**TASK OBJECTIVE**
Answer these from the passage below on the woofer bases:
(a) How high are the woofer bases, not counting the spikes?
(b) What does the flush-mounted grill on each base hide?
(c) What material are the integral plinths made of?

**EXTRACT TO READ**
________________________

The woofer bases have a tall narrow front to match the 7-inch width of the monitors and are 29.5 inches high (plus spikes) to optimize the listening height. They have a deep 15-inch profile with the top back edge cut back at a 45° angle from the back edge of the monitor which aesthetically makes the combination appear like a polished single entity and from a practical standpoint gives easier access to the binding posts. A flush-mounted grill on the upper inside portion of each woofer base hides the single 7-inch woofer. Fit and finish matched the S-520 and execution was again flawless.

Usher’s choice to add integral plinths to the woofer sections was easily missed at first glance but certainly not on first attempt to move them. The massive cast iron gives the design greater mass and stability and combined with the large adjustable brass spikes makes it considerably less prone to transmitting of resonance. There is real attention to detail here indicating that this project was approached very seriously.

________________________

**DATASET CONTENT**
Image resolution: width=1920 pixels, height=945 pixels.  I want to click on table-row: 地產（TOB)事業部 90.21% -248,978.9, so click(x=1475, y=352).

________________________

**OUTPUT BELOW**
(a) 29.5 inches
(b) The single 7-inch woofer
(c) Cast iron